• Task objective: Each line from the one containing "You are a computer-use" through the final line below must be reproduced exactly, and no others.

** Supplied records follows **

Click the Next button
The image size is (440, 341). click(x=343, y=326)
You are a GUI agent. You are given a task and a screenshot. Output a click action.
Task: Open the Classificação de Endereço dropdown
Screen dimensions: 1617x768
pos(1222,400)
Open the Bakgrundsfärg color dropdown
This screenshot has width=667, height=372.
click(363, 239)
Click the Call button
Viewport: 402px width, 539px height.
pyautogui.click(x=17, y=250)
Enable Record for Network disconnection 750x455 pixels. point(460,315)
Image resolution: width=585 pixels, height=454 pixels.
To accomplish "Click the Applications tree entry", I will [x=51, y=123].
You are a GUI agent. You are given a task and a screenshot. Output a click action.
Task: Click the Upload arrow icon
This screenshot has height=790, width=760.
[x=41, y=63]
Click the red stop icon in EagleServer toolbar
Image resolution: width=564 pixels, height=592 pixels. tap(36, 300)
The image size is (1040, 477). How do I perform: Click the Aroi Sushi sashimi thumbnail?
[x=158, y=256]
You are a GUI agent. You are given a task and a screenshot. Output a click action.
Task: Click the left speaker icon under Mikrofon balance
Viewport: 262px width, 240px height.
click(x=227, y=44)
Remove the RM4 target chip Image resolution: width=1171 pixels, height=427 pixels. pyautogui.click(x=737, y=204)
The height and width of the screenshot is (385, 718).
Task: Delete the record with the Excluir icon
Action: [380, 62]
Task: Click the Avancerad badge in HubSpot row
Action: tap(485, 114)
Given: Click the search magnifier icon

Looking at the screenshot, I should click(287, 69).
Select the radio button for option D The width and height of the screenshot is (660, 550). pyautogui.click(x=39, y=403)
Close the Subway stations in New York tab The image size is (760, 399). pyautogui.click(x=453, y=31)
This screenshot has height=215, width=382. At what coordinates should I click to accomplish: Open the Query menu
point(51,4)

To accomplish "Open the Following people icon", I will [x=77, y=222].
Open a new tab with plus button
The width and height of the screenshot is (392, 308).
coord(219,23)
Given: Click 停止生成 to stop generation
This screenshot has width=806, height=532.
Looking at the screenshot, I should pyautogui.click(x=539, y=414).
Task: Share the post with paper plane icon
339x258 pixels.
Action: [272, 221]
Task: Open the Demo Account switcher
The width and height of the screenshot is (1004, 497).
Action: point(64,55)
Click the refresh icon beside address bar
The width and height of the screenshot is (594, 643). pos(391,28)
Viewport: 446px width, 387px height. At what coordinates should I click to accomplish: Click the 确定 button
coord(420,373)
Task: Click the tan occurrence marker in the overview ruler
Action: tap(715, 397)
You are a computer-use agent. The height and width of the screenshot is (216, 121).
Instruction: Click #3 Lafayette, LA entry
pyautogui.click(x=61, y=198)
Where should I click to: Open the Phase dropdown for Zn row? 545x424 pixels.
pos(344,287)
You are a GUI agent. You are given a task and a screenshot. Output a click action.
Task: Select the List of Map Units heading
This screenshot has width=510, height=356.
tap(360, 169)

** End of Supplied records **

• Reply to the exercise:
You are a computer-use agent. The height and width of the screenshot is (216, 121).
Instruction: Click #3 Lafayette, LA entry
pyautogui.click(x=61, y=198)
Where should I click to: Open the Phase dropdown for Zn row? 545x424 pixels.
pos(344,287)
You are a GUI agent. You are given a task and a screenshot. Output a click action.
Task: Select the List of Map Units heading
This screenshot has width=510, height=356.
tap(360, 169)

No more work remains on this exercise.